*AVAILABLE DATA:*
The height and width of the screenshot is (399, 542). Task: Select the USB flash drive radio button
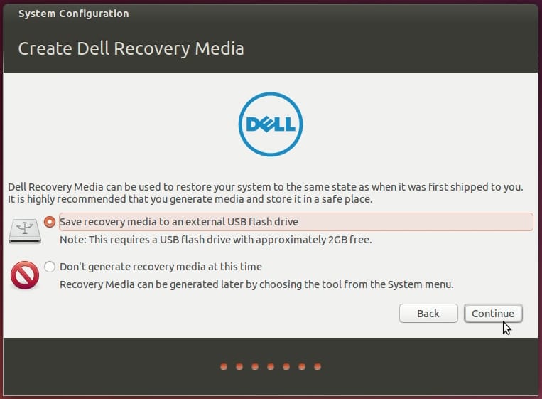50,222
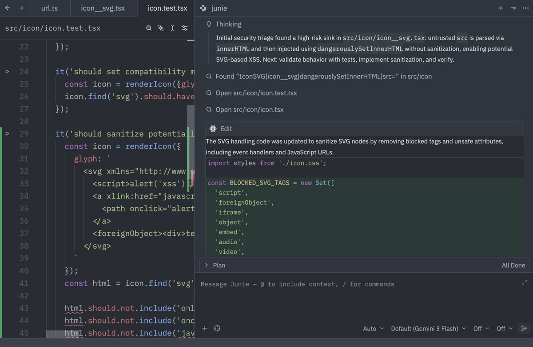Go back with the left arrow
The height and width of the screenshot is (347, 533).
pos(8,8)
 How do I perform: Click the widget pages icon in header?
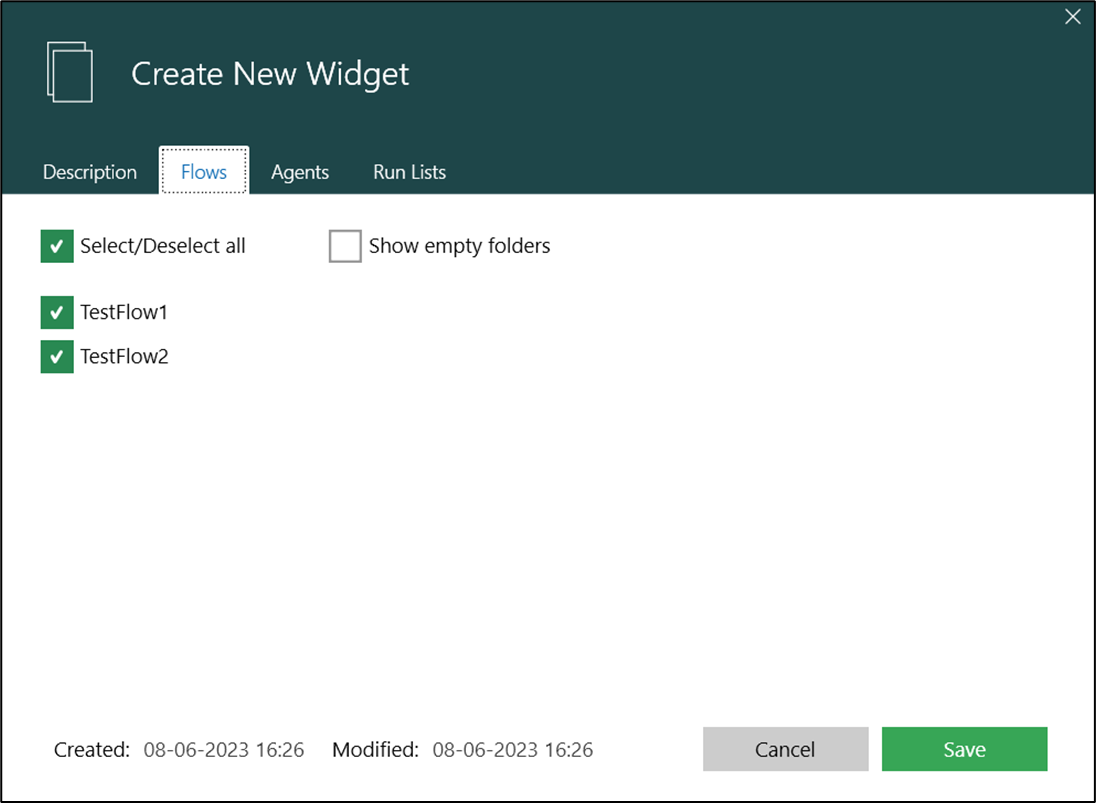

*TASK BRIEF:*
Retype each line of the records exactly as it reads; no pictures belong in the copy.

*TASK ANSWER:*
The height and width of the screenshot is (399, 542). Task: Select the USB flash drive radio button
50,222
Go back with the left arrow
The height and width of the screenshot is (347, 533).
pos(8,8)
 How do I perform: Click the widget pages icon in header?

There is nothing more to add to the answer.